The gap between high-performing firms and laggards is huge and has been for the last seven to eight years – what separates the firms with ‘Gulfstream growth’ from the herd?
AN: At best, I only half know, because of the reasons I’ve given. Some of it is luck. But I’m surprised there hasn’t been a more coherent focus on that startling gap in performance in the legal industry though, because it’s huge.
How important is focus to a practice?
AN: It generally helps; it certainly helps to have things that you are known for that you are very good at. It’s clear that law firms do get a lot harder to manage once they get to a certain size. That said, I’ve seen firms with pretty hazy focus do fine, especially if they’ve got the chops at partnership level.

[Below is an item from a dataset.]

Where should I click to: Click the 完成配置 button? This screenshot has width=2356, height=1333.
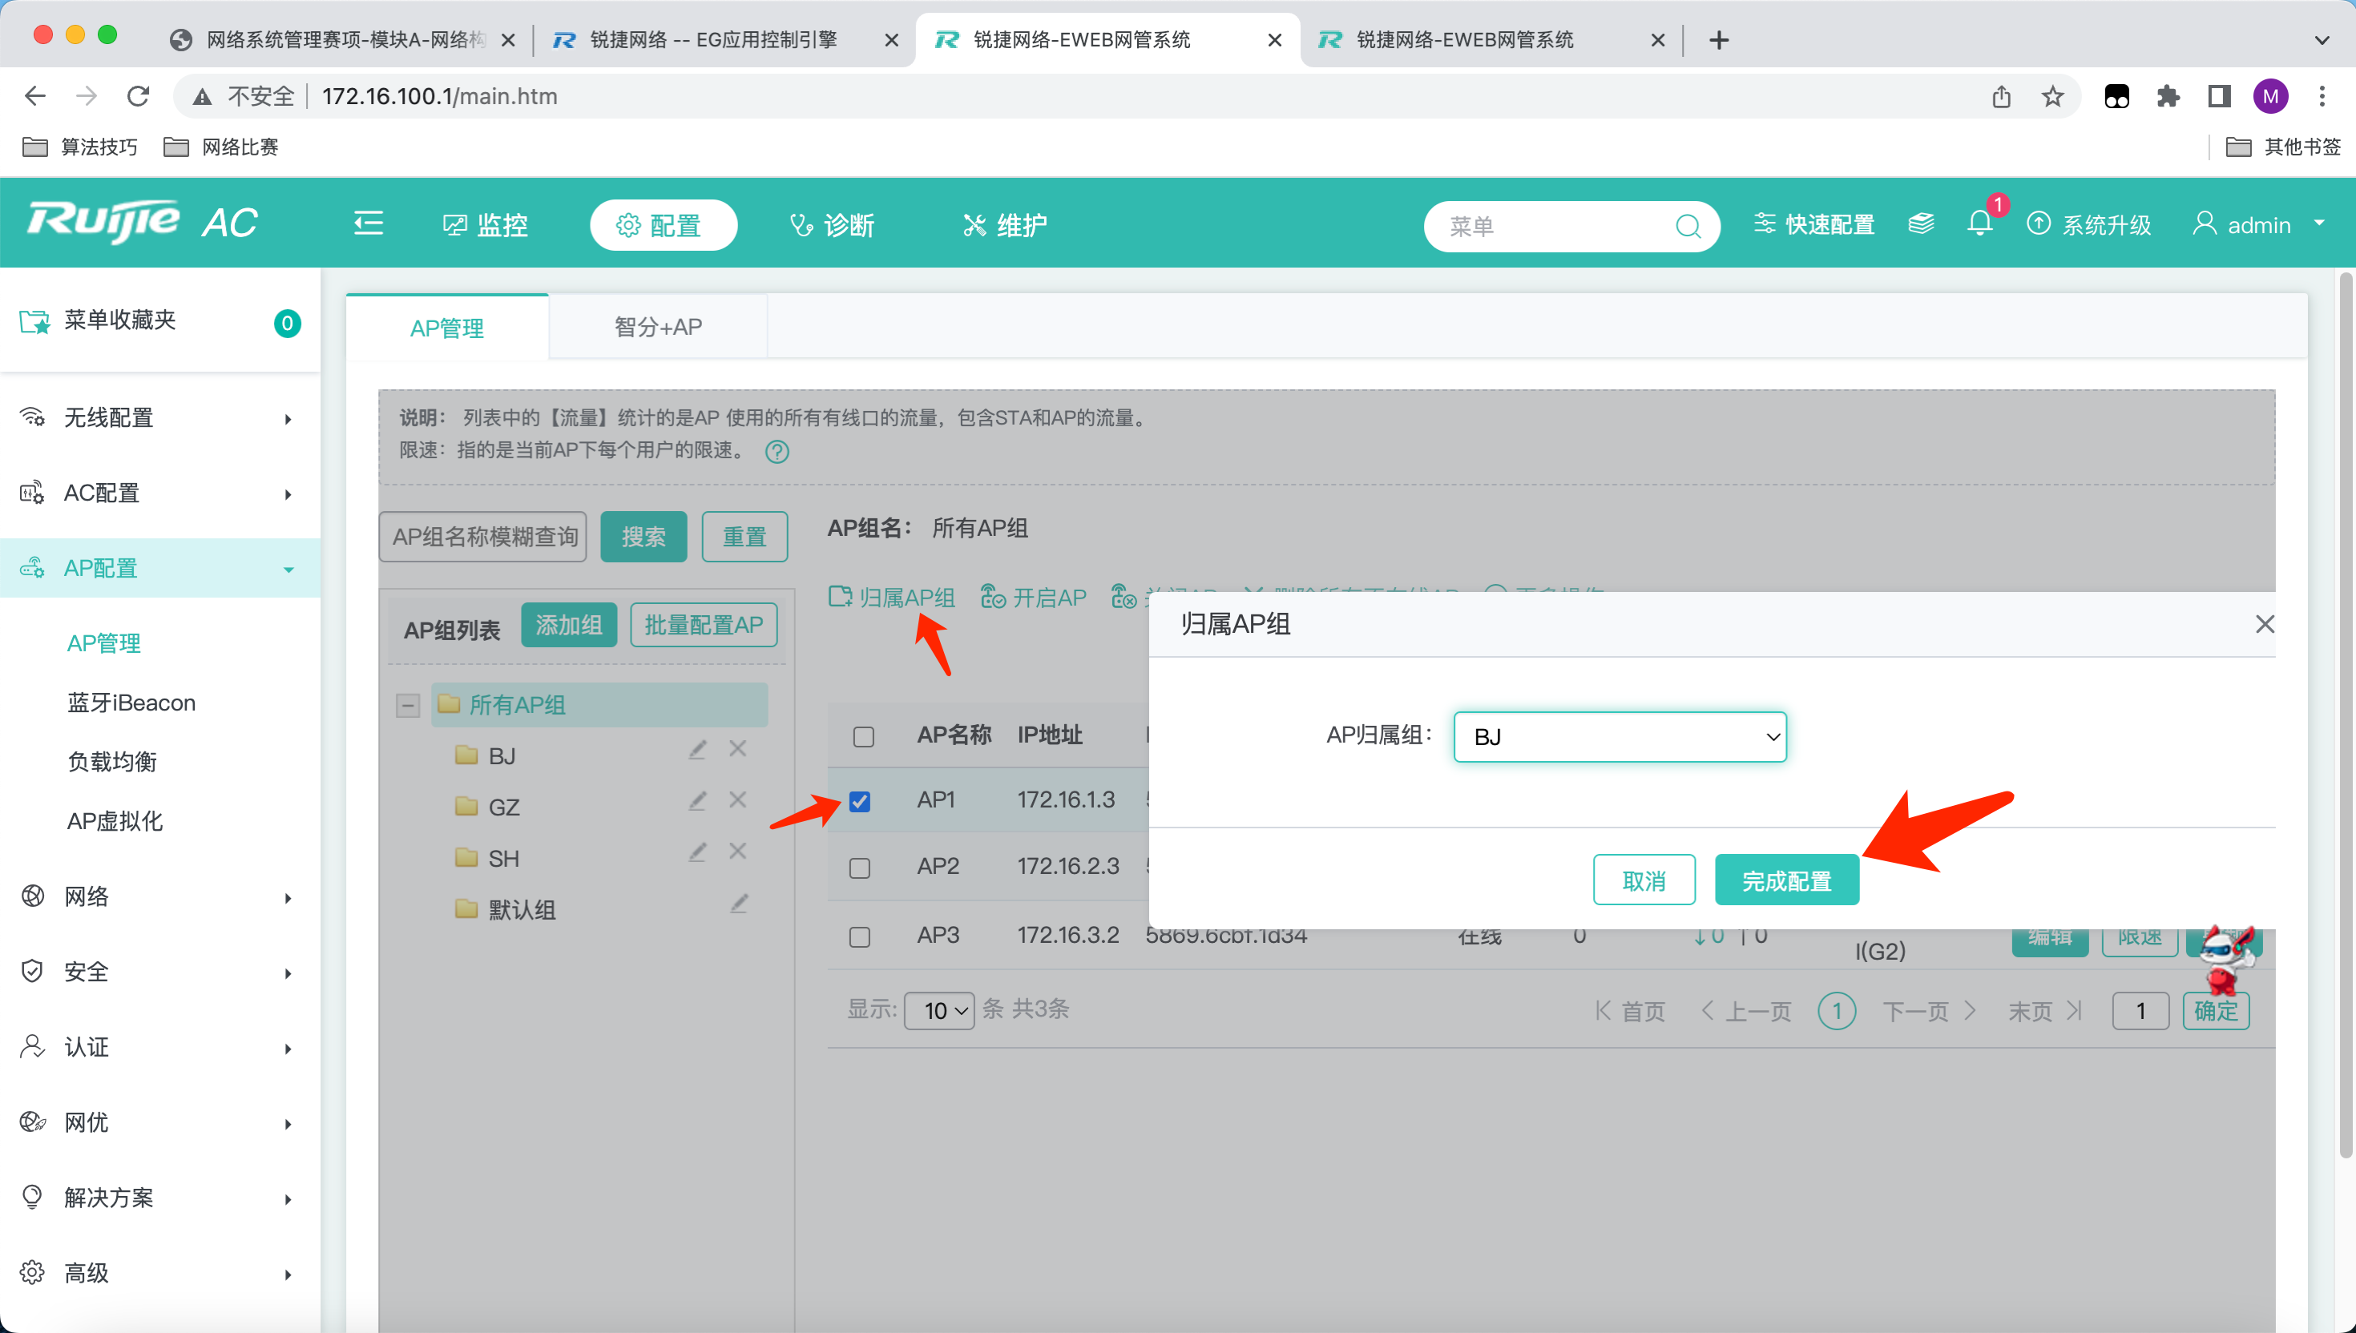pyautogui.click(x=1786, y=881)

I sometimes think focus is a virtue but an overrated one.
Will the accountants be a major threat?
AN: I’m doubtful. That’s not because they don’t have the ability to be – they do. The problem that they have is that they are part of huge organisations in which the legal product line is tiny. It’s very difficult for them to feel anything like core or not be trampled by the wider considerations of the parent, which can be impacted by regulatory or strategic issues completely outside their control. That said, they are becoming more sophisticated in working out areas in which they have a more distinctive sales pitch rather than replicating the practice lines of a law firm. You have to assume they’ll become more of a force.
What will the UK legal market look like in 2018?
AN: The American advance will have continued; I wouldn’t be surprised if the Magic Circle will be weaker; technology-driven law will have become more important both in New Law providers and law firms. I don’t see a weakening of the position of mid-tier firms as a breed over that timeline.